大数据集群监控配置操作指导(四)Spark监控使用jmx

芒果2年前技术文章2343


graphite_exporter方式
Graphite 来收集度量标准,Grafana 则用于构建仪表板,首先,需要配置 Spark 以将 metrics 报告到 Graphite。
prometheus 提供了一个插件(graphite_exporter),可以将 Graphite metrics 进行转化并写入 Prometheus (本文的方式)。
先去https://prometheus.io/download/下载graphite_exporter。
------------------------------
### 练习题目 1
请把正文里从"芒果2年前技术文章2343"开始、一直到"hite_exporter。"的这段话原样抄下来。
------------------------------
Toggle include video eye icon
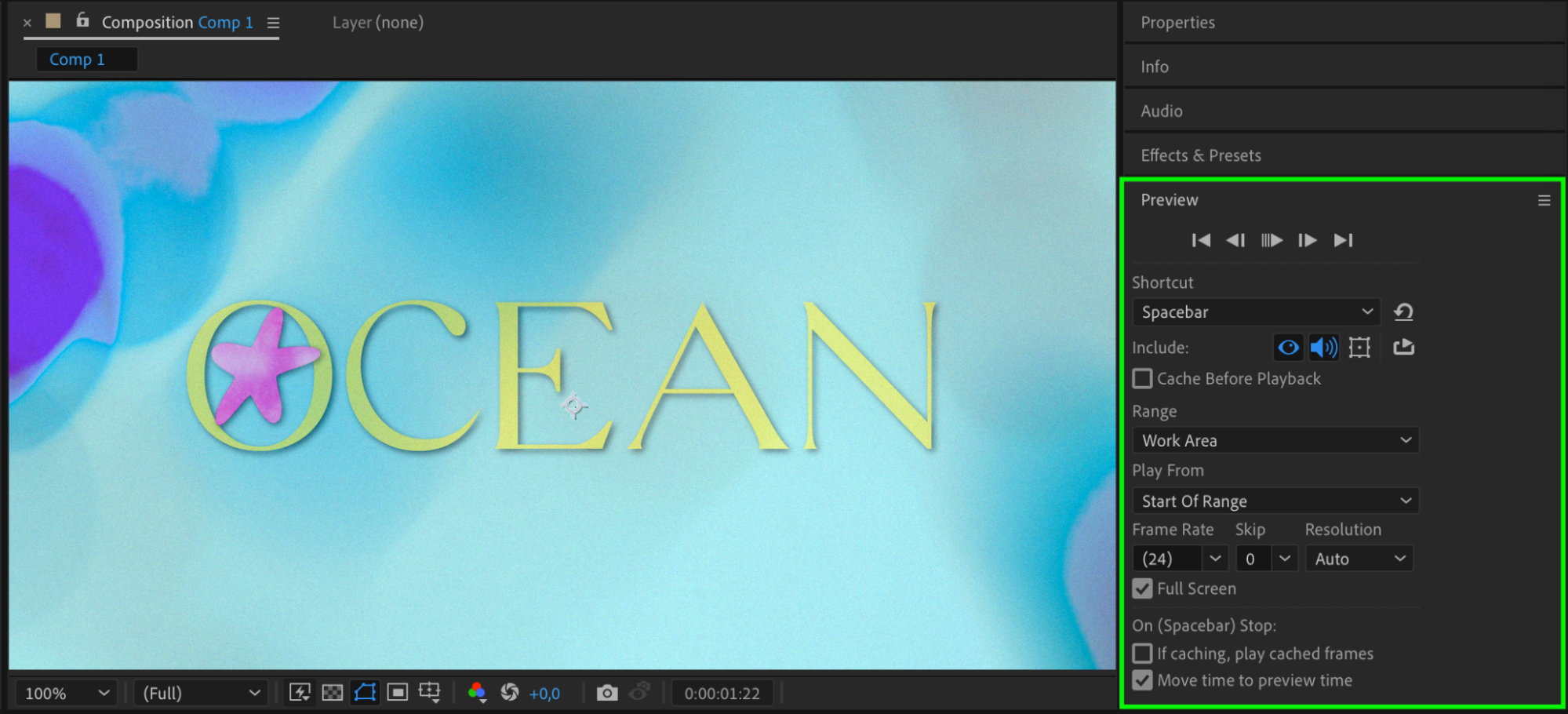The height and width of the screenshot is (714, 1568). pyautogui.click(x=1288, y=347)
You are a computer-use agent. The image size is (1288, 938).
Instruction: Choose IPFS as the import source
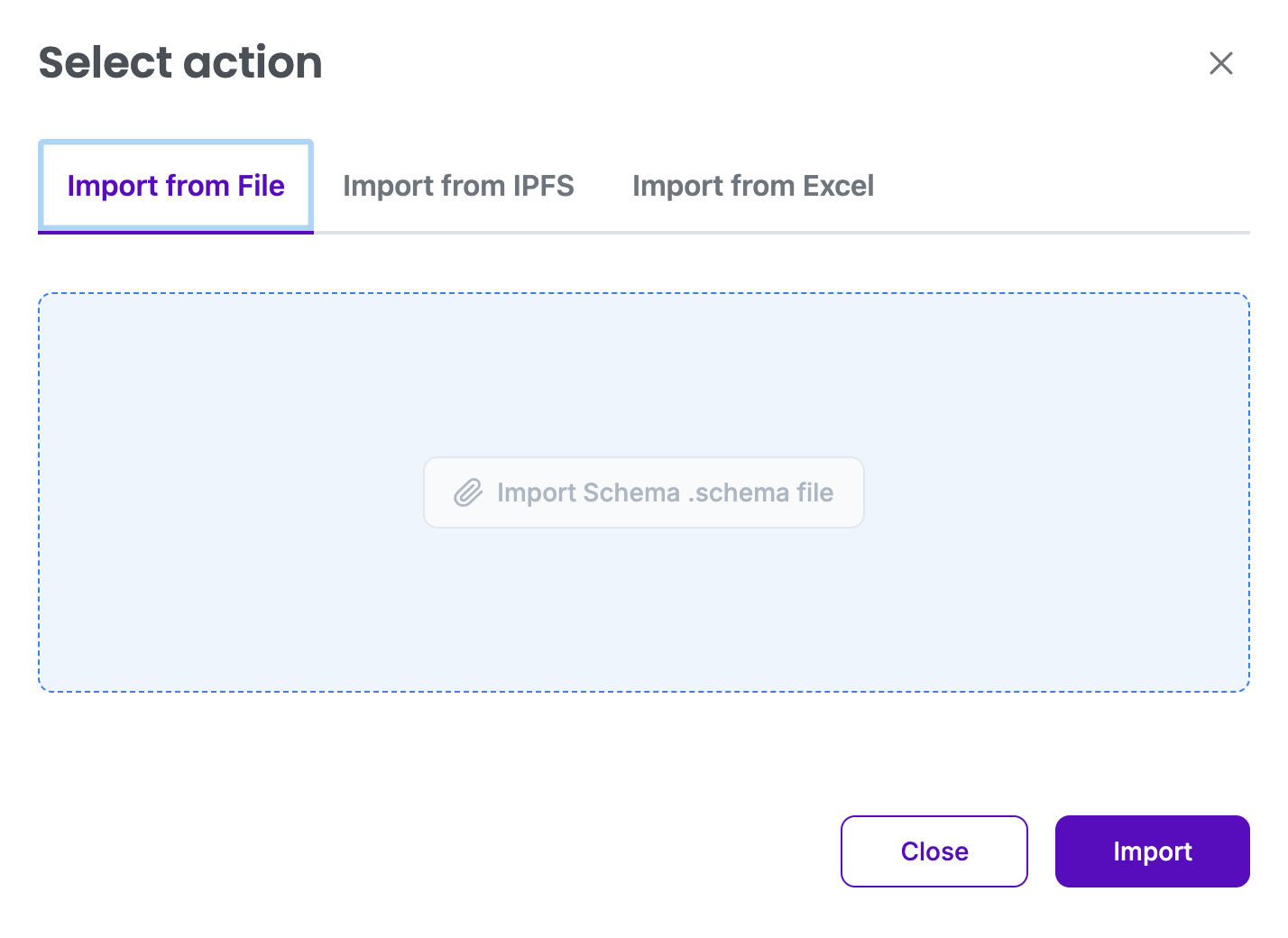pos(458,186)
------------------------------
### 练习题目 2
把上面所有记录重新写一遍，把"import source"换成"data source"，别的内容一律不动，图片不用放进来。

### 完整答案 1
芒果2年前技术文章2343


graphite_exporter方式
Graphite 来收集度量标准,Grafana 则用于构建仪表板,首先,需要配置 Spark 以将 metrics 报告到 Graphite。
prometheus 提供了一个插件(graphite_exporter),可以将 Graphite metrics 进行转化并写入 Prometheus (本文的方式)。
先去https://prometheus.io/download/下载graphite_exporter。

### 完整答案 2
Toggle include video eye icon
The height and width of the screenshot is (714, 1568). pyautogui.click(x=1288, y=347)
You are a computer-use agent. The image size is (1288, 938).
Instruction: Choose IPFS as the data source
pos(458,186)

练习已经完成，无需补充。